What a relief. There was a lot riding on this homestay, about which I had next to no information on. A key reason for our entire trip (in addition to visiting our friends in Quito) was to give our kids the opportunity to befriend some locals and see that Spanish isn’t just a language spoken for half of their school day (and—at least for the time being—when Aimee and I don't want them to know what we're talking about). We had worked hard to find a family in a safe town with kids close enough to our own kids’ age, and still be close enough to a population center that I could connect up with work when needed. I really wanted this to pan out. First impression, not the best. Second impression, this is going to work out great.
While Lucia turned over our rooms (she had been at the festivities with her previous guests all day), we grabbed some lunch in town and came back to watch our Mimi and Quinn immediately become friends with every kid in the neighborhood.
It's already happening.
We were immediately in awe of Lucia's work that day. Between preparations for the festival, cooking for her own family and two groups of guests, plus taking the other group into town, she likely hadn’t stopped moving since 6 am that day. We later learned that this was her normal. She was every bit the stereotypical super parent we had learned about in what has simply become known as “the book” that Aimee and I have been referencing for nearly every parenting decision over the past couple of years.

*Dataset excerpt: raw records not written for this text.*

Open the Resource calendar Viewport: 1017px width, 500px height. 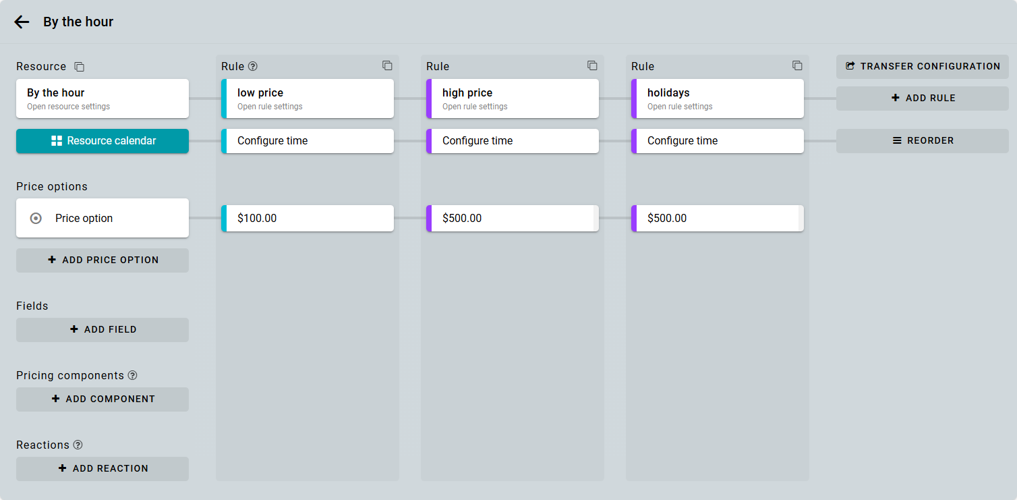[103, 141]
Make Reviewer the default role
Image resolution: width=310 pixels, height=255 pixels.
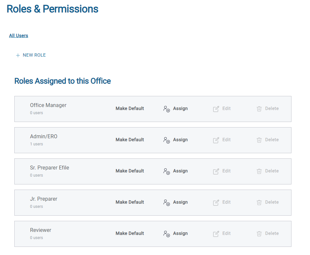pyautogui.click(x=130, y=234)
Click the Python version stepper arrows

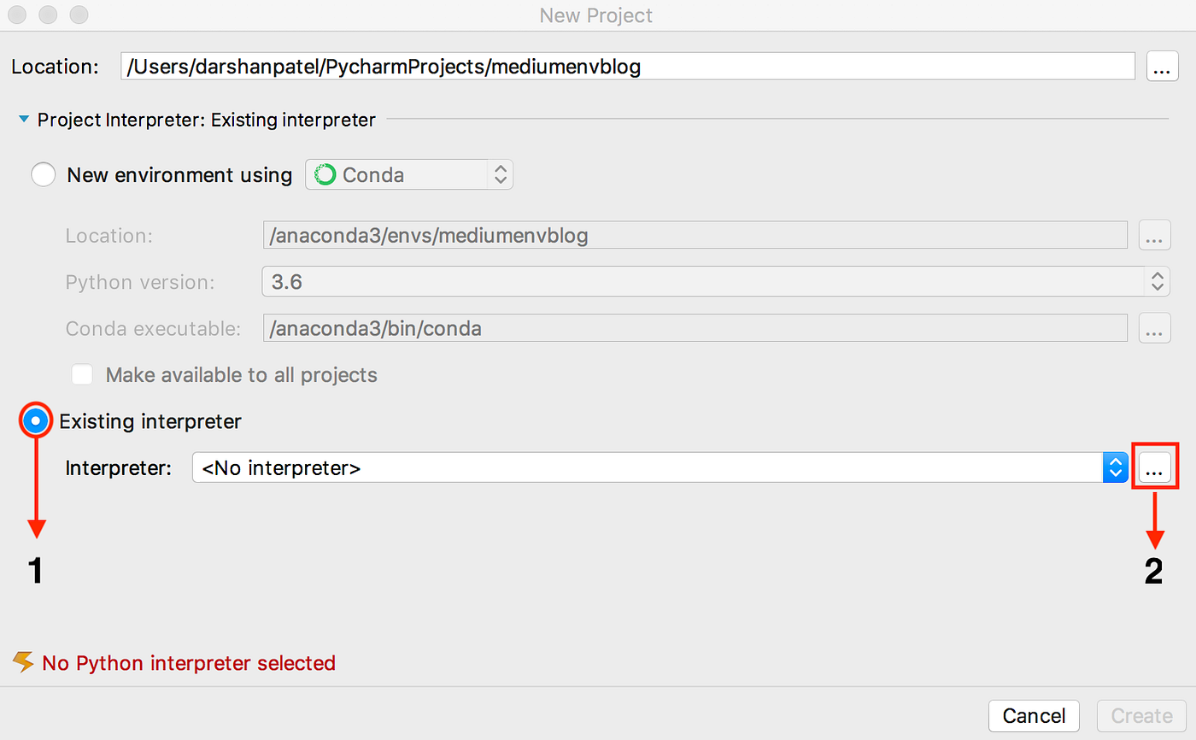pos(1158,281)
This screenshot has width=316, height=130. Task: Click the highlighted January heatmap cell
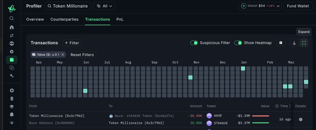click(243, 69)
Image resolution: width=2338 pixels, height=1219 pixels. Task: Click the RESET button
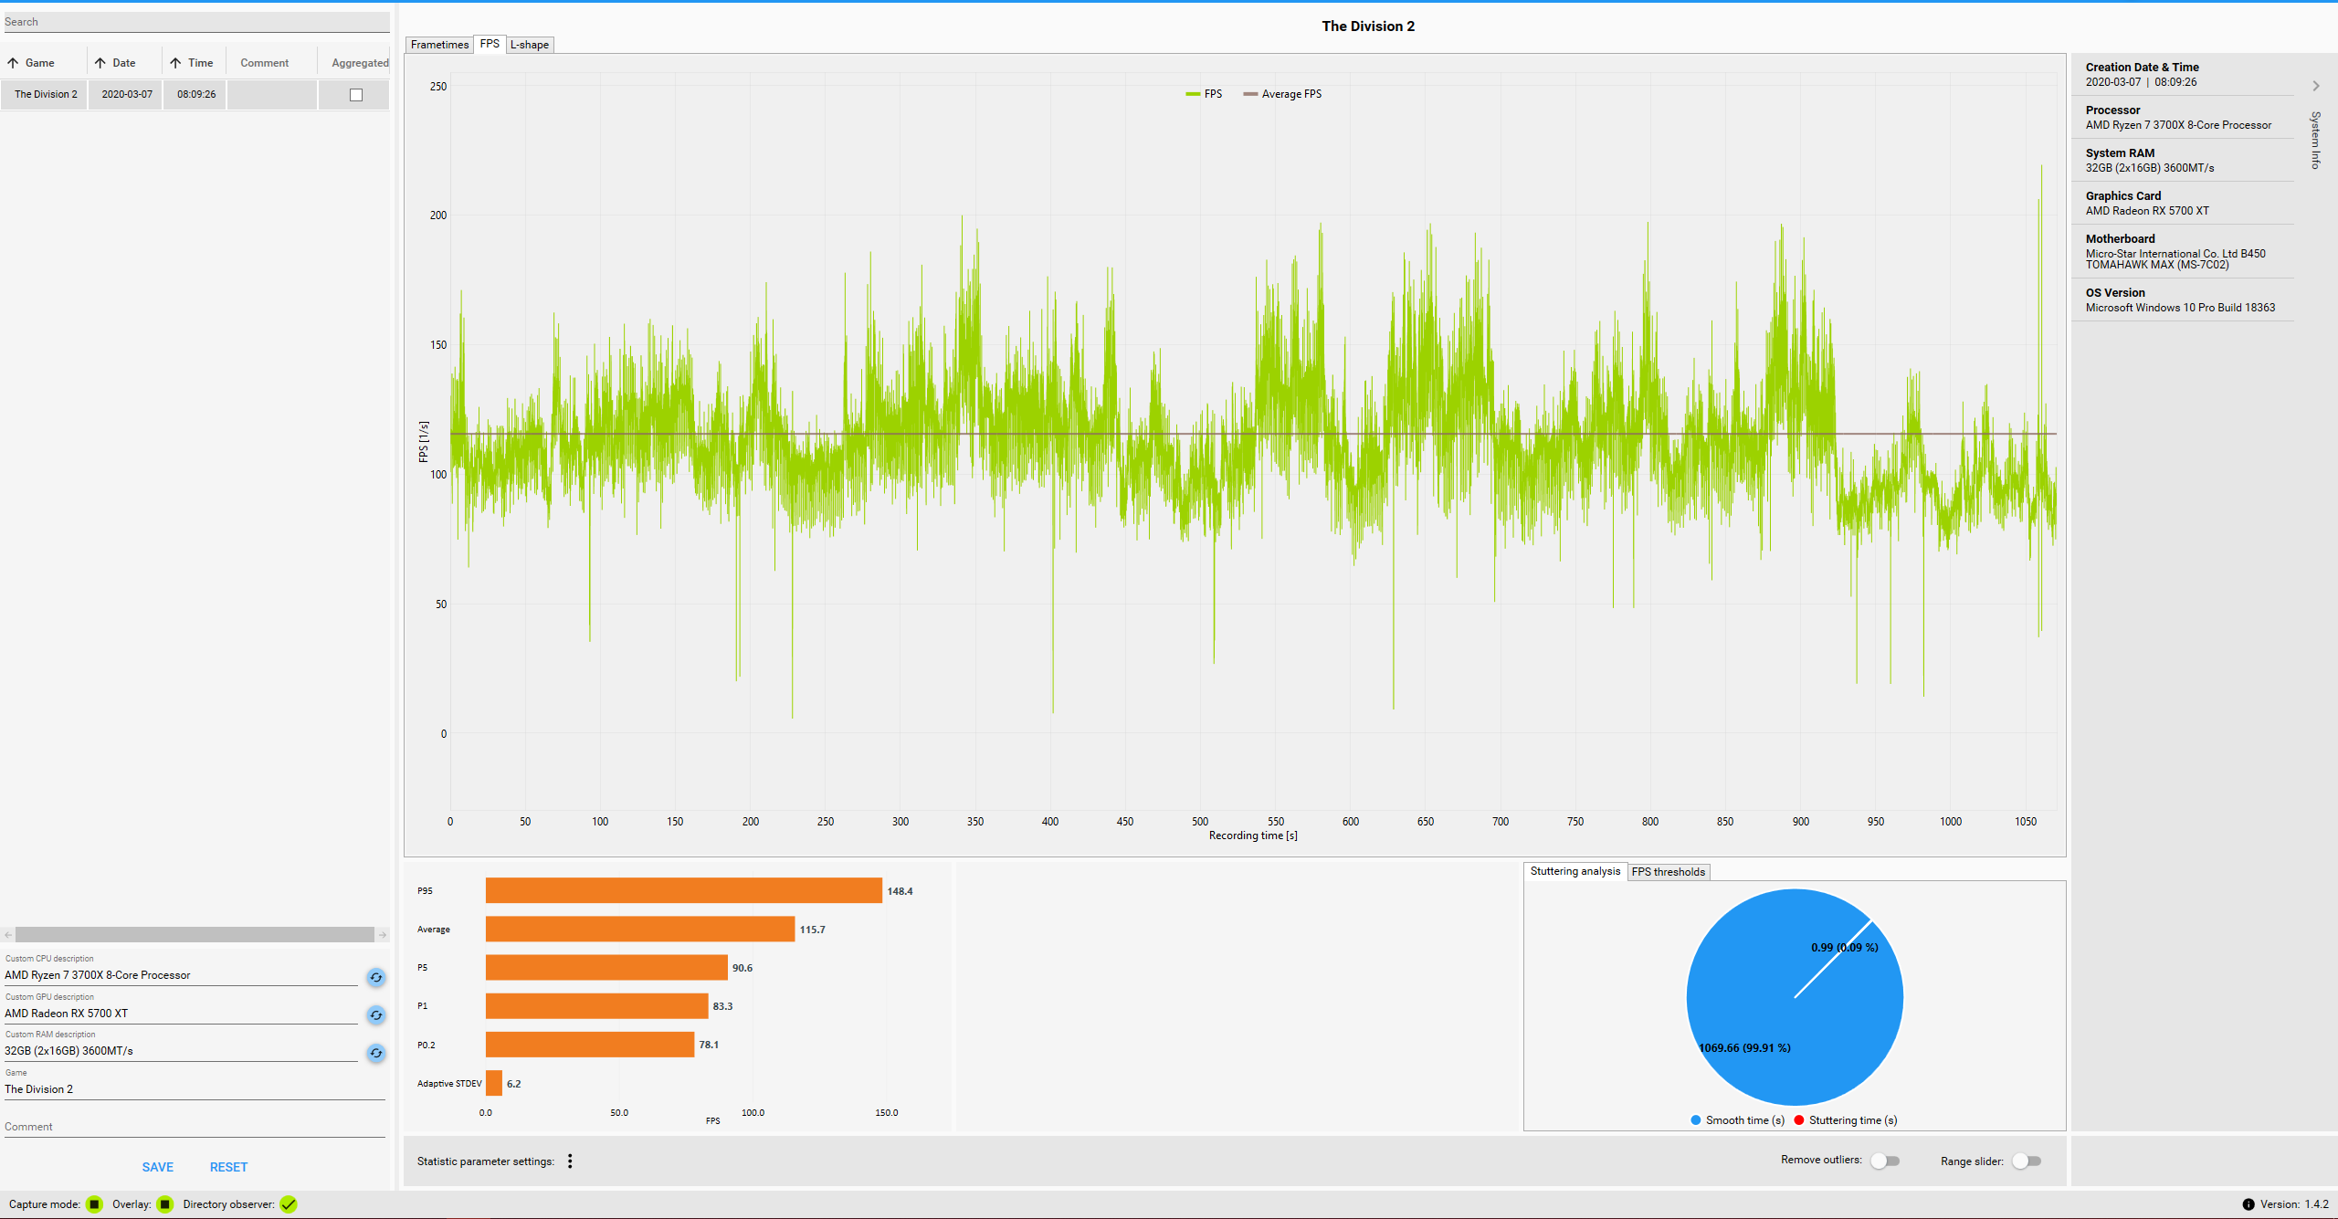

In addition to the ever-helpful Samuel, the rest of Lucia’s family consisted of her kind husband (who normally works as a gardener near Quito 90 minutes away, but was off this week for the festival), her absolutely adorable three year old, and her elite-level soccer playing 15 year old, Miller, who we later learned walks, hitchhikes, and takes the bus two hours each direction to his soccer practices every day. He’s one of only two indigenous kids on his club team, a fact that the family clearly takes a ton of pride in.

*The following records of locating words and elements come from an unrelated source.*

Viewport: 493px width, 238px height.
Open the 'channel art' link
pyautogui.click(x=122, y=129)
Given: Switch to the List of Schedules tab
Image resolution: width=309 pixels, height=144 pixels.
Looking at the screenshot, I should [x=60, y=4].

This was going to work. The family was such a delight that we were willing to overlook that we were 30 minutes away from anything besides more rural homesteads, that the local stray dog population made walking anywhere nearly impossible, that the shower was still very much wired for the widow maker style water heater that has long since become illegal in the United States, and that our closest neighbors were three squealing pigs (plus at least 2 roosters and an uncountable number of hens).
We could even overlook that our children were not actually staying in the same room as us. They were adjacent, but each had their own non-locking door to the outside. I'm sure it'll be fine. Who could ever evade my rope-between-the-two-doors-tied-to-a-coffee-mug security system?
On more than one occasion, Aimee mentioned that she felt like she was back in the Peace Corps. But now with children. And you know what? We were just fine with that.